→ Data extracts
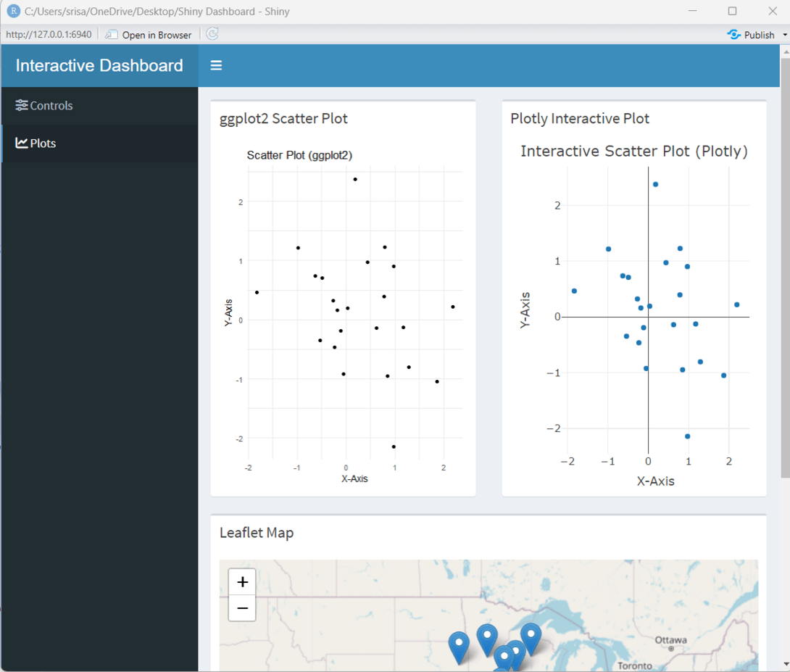
Task: Click the R logo in the title bar
Action: click(12, 11)
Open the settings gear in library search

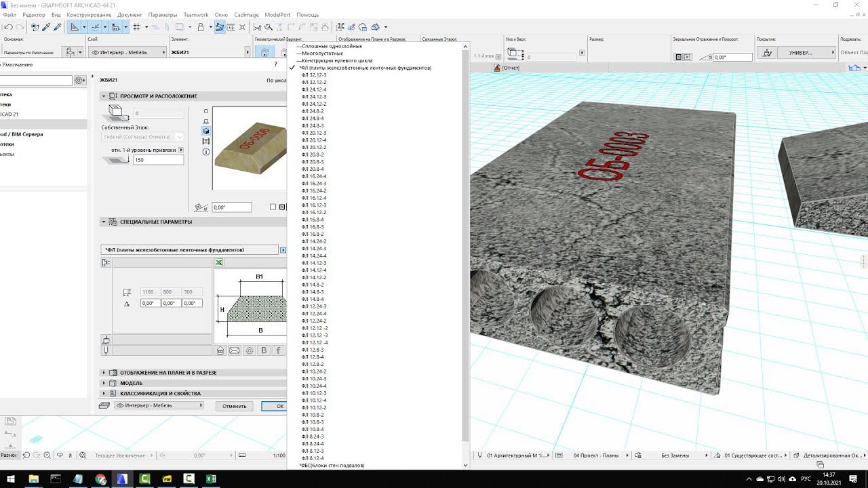click(79, 81)
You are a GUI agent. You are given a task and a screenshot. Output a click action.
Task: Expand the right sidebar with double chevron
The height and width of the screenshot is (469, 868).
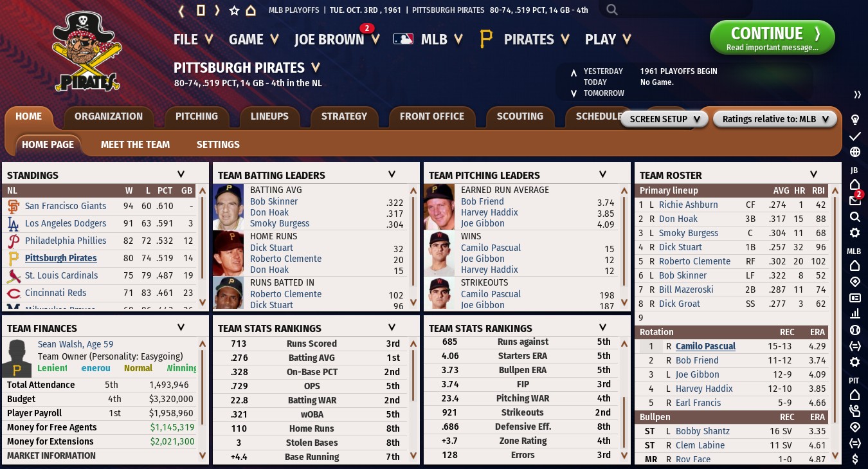(856, 95)
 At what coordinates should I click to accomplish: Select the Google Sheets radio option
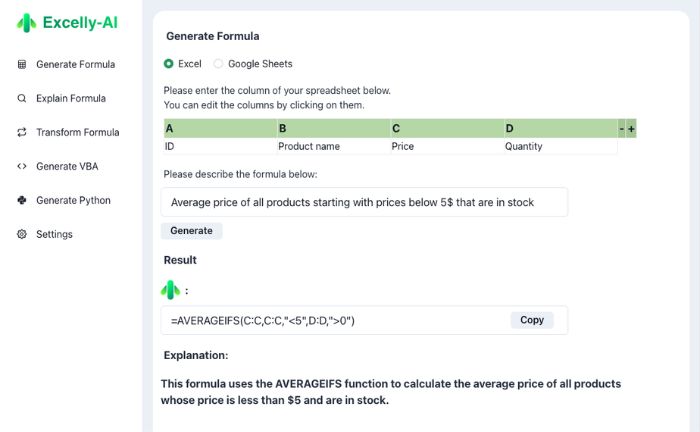point(219,64)

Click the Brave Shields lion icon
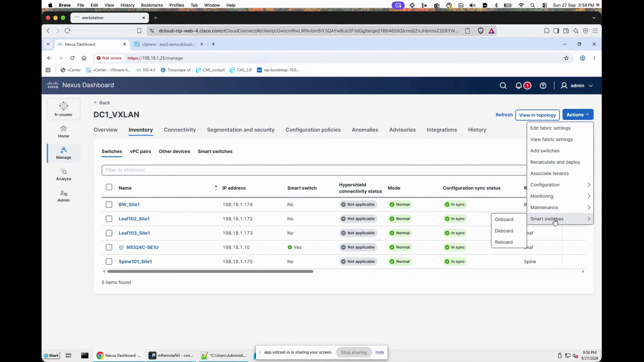[x=480, y=31]
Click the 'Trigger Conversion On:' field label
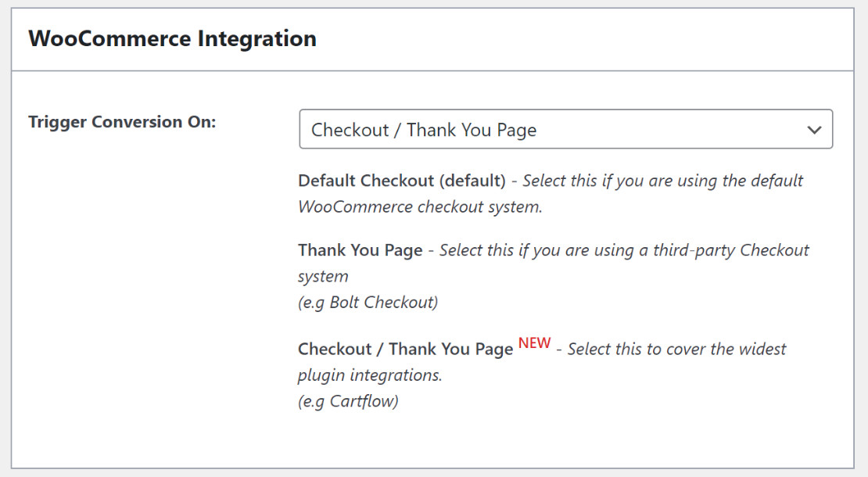This screenshot has height=477, width=868. pyautogui.click(x=122, y=122)
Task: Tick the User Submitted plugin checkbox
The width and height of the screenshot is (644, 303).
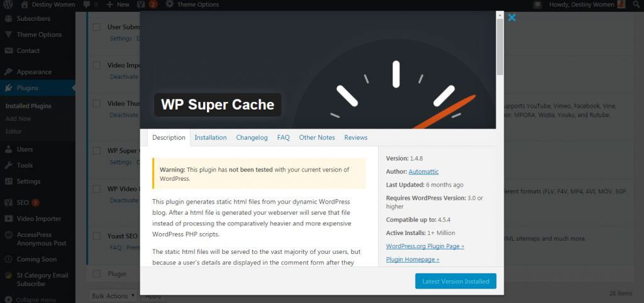Action: (x=97, y=27)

→ What you should do
Print the line above containing "Task: Expand the", the line containing "Task: Tick the User Submitted plugin checkbox", and everything between them, exactly as written. Pictures stay out.

→ Response area
Task: Expand the right sidebar with double chevron
The height and width of the screenshot is (469, 868).
(856, 95)
 At what coordinates should I click to accomplish: Select the Google Sheets radio option
point(219,64)

Click the Brave Shields lion icon
[x=480, y=31]
Click the 'Trigger Conversion On:' field label
This screenshot has height=477, width=868. pyautogui.click(x=122, y=122)
Task: Tick the User Submitted plugin checkbox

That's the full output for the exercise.